It is too fantastic and terrifying.
If America only knew what was going on there, they'd be scared to death of their government.
Time travel?
Achieved.
Alien research, psychic research, reverse engineering of alien technology?
And it sounded like he was afraid of what was going on out there.
That disturbs me.
You know, I hear, I don't know if you hear them down on your side of the mountain, but every evening, not every evening, but about three or four times a week, at about 3.30 or 4 o'clock in the afternoon, we hear these explosions.
Do you think that that could be the results of pilots breaking the sound barrier several times over out there in some sort of a machine they're trying to learn to fly?
I think they're totally out of control when they look us straight in the eye and deny that the Area 51 exists is just bold rebellion in regard to the Constitution.

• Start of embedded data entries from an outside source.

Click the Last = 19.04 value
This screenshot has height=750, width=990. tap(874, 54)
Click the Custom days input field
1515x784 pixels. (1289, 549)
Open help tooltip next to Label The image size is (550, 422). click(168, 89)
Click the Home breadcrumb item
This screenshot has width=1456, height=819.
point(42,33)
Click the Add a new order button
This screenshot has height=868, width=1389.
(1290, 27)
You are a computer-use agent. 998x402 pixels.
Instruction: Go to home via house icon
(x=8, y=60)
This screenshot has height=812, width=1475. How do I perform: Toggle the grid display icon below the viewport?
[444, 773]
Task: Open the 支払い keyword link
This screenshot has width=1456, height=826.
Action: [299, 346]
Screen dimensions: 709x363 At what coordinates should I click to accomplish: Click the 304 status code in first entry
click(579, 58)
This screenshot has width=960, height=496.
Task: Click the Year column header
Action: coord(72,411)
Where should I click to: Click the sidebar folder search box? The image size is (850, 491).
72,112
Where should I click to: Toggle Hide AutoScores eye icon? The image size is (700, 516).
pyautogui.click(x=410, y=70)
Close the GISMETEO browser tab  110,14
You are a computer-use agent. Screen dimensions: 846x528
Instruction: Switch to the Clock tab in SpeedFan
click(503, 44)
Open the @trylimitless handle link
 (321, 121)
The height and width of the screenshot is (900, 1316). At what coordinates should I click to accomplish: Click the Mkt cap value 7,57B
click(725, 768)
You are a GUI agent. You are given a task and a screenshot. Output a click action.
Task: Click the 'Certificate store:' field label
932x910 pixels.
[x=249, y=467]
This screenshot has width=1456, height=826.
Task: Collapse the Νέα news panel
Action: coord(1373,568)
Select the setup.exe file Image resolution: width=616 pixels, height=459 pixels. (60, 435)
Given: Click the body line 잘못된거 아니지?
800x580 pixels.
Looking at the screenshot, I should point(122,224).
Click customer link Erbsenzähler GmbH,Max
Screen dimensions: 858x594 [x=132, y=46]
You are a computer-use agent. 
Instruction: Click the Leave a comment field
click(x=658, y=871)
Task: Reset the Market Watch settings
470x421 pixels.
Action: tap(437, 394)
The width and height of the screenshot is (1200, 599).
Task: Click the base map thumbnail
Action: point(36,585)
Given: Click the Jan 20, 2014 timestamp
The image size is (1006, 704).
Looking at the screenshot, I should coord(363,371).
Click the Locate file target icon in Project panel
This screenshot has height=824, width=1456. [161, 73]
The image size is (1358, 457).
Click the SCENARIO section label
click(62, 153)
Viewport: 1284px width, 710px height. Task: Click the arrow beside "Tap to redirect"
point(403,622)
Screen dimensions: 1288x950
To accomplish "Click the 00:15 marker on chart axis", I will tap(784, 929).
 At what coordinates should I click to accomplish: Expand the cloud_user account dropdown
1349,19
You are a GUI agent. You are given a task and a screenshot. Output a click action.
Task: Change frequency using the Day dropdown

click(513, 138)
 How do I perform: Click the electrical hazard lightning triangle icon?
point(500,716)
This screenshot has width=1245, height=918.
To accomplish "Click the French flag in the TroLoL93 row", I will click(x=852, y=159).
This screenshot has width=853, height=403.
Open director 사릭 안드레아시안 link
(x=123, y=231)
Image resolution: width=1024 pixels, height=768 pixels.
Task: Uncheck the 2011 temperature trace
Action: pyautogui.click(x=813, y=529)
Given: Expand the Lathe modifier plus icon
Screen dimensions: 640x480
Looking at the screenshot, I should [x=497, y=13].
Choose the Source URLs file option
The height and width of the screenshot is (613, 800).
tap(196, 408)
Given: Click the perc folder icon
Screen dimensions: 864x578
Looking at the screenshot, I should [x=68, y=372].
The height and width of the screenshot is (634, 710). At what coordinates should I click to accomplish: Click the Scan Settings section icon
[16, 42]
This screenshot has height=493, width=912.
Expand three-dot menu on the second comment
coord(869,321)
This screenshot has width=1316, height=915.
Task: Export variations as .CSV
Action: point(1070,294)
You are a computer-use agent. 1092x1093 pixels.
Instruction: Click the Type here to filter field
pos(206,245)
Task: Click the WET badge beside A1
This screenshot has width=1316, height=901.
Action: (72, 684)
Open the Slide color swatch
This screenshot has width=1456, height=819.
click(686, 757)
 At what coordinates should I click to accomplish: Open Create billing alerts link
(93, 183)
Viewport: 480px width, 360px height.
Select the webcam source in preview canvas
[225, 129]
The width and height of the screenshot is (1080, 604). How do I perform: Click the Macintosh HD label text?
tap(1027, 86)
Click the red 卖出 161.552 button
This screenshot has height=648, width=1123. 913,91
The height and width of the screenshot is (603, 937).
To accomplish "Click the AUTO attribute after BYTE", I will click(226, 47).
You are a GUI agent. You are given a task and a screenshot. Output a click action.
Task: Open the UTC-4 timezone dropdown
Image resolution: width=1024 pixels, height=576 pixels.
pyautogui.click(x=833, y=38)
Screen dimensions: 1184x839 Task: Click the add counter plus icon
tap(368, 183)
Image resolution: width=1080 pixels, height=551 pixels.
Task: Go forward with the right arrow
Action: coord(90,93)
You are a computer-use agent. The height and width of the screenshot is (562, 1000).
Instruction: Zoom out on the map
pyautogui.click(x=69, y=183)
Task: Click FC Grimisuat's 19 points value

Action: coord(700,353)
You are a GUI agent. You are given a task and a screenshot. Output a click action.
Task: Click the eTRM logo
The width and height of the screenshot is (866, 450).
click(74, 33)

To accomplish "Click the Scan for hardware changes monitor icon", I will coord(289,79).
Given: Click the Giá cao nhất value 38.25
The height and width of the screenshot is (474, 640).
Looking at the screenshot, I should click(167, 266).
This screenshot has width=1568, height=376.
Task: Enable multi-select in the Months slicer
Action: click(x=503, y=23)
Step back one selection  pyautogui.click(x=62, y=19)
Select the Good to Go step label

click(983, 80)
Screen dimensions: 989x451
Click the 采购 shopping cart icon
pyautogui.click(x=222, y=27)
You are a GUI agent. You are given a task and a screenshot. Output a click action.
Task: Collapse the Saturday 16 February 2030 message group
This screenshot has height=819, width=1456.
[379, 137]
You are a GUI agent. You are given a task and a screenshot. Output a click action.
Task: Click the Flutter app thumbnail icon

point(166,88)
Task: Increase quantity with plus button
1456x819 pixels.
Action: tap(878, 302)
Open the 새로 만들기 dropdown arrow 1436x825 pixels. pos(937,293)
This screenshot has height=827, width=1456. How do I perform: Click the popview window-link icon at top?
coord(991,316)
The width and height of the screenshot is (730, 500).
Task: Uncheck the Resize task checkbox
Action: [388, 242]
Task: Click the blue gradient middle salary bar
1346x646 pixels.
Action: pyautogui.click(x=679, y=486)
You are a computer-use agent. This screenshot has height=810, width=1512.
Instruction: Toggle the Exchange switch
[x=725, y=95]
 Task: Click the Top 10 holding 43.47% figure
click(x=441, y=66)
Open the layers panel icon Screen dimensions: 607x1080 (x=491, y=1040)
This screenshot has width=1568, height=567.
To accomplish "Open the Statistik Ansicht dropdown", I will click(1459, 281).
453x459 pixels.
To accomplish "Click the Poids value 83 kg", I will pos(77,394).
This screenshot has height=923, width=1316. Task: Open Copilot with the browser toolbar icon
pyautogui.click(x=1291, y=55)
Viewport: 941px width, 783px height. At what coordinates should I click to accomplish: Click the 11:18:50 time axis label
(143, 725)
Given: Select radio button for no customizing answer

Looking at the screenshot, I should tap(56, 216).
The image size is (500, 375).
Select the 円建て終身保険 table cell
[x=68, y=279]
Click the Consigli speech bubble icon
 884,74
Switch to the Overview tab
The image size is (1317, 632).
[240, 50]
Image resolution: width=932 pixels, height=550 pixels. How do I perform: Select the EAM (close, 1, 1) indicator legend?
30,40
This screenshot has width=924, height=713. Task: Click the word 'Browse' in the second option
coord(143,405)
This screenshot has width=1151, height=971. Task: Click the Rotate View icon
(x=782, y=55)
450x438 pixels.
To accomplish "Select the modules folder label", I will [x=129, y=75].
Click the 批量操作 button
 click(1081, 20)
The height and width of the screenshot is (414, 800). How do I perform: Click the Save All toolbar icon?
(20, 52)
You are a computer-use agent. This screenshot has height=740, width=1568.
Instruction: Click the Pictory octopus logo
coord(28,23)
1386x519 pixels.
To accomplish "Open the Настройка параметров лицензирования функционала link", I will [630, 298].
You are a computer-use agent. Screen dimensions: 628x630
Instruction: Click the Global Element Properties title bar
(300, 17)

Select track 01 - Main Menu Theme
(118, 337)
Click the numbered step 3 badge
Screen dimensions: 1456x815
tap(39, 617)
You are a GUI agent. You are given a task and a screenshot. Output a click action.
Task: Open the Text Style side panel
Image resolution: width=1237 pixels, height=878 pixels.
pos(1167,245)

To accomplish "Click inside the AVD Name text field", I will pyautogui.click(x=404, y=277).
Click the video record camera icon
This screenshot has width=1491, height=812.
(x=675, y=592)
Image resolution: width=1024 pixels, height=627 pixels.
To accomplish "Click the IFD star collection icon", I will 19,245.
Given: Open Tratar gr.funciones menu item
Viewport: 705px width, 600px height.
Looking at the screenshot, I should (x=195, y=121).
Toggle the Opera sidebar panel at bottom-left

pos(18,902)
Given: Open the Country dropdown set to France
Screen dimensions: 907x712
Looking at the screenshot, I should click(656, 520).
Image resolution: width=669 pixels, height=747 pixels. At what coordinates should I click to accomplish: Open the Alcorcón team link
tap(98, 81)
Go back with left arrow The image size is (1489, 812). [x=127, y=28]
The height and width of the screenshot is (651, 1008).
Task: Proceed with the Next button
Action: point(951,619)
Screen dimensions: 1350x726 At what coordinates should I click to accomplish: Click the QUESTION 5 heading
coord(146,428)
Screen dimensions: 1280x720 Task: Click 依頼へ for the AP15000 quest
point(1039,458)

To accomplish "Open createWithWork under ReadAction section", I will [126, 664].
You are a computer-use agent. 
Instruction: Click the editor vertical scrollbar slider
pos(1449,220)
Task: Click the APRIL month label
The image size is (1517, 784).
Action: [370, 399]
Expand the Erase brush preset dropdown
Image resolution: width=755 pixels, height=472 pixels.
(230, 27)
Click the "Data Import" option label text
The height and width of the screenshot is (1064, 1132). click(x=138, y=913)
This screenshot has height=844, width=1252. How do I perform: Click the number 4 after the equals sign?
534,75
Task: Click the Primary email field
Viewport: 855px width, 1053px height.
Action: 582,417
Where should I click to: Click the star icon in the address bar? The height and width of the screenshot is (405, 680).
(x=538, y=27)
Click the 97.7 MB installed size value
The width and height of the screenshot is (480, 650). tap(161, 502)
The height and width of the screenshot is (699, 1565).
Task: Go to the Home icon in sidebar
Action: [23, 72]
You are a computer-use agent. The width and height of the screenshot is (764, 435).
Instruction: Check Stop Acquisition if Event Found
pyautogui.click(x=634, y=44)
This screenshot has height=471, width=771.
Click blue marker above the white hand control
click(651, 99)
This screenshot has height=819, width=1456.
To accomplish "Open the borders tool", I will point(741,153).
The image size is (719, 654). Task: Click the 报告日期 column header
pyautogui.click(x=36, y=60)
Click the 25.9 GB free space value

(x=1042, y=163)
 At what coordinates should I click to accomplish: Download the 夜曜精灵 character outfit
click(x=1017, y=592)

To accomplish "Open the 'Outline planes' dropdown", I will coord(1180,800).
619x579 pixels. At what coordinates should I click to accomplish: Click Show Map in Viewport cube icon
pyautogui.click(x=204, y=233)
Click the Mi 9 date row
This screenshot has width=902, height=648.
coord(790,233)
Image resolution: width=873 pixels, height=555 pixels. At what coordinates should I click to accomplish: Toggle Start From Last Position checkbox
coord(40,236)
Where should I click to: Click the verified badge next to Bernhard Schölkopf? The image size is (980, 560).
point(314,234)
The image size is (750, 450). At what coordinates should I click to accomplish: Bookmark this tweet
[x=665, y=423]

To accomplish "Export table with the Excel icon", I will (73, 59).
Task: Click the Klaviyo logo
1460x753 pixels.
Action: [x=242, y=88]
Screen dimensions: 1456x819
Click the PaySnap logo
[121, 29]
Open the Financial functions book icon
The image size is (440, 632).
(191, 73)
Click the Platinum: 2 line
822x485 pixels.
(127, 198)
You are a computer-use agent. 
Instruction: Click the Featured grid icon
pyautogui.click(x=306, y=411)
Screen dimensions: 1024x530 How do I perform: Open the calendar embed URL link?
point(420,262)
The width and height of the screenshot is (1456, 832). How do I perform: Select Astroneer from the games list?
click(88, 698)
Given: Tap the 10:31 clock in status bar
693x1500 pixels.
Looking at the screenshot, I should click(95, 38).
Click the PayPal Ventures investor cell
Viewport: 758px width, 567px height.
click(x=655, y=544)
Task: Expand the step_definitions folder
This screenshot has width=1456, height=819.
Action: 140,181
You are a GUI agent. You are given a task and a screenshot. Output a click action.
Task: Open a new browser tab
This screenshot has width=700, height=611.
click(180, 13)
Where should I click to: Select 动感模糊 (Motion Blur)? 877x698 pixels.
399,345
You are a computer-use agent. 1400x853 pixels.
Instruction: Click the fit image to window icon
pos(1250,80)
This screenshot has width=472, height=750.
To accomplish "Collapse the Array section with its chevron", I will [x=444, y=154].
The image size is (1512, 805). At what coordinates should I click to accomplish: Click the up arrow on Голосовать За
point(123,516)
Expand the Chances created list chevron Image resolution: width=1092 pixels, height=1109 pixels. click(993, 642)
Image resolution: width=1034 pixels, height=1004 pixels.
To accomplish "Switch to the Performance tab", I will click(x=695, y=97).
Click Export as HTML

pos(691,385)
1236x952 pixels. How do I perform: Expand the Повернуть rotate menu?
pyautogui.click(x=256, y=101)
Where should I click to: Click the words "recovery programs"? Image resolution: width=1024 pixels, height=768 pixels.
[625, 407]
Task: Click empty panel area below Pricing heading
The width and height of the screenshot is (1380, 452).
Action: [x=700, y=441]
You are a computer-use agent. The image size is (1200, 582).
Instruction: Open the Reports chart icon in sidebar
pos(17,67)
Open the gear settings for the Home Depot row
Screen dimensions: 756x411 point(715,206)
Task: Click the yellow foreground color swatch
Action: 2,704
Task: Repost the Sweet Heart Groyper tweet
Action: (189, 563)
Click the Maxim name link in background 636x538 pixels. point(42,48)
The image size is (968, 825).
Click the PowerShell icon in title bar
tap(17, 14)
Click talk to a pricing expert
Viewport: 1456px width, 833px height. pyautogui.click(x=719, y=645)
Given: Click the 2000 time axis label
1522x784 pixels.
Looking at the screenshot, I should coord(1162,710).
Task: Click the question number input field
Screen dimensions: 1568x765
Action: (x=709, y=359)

Well, America, the home of the free and the brave and all that, fed plutonium to kids, did all kinds of experiments on the American people that they had no knowledge of.
I mean, this is stuff you'd expect to have heard maybe back in Germany, but not here.
Well, we were the Buddy Holly, sort of the, between Buddy Holly and I don't know who else, something in that vein.
Wynn Stewart's band was a big band on the West Coast and I was playing bass for him over there at the time and was able to impersonate Wynn and Wynn could get away with not being there.
And I could uh I could introduce uh the band and pretend to be Wynn and and uh he got a big kick out of that.
And some of the people didn't know I did it.
But it was just I worked over there in radio and I have a friend that lives over there contacted you for me the other day that was in radio in Las Vegas for a long time.
I took off to find me a place to live somewhere in the desert.
And I went by like Tombstone and then turned left and went back over into Phoenix and saw some unusual things out there and couldn't find any place that wasn't taken.
There's somebody living everywhere out there.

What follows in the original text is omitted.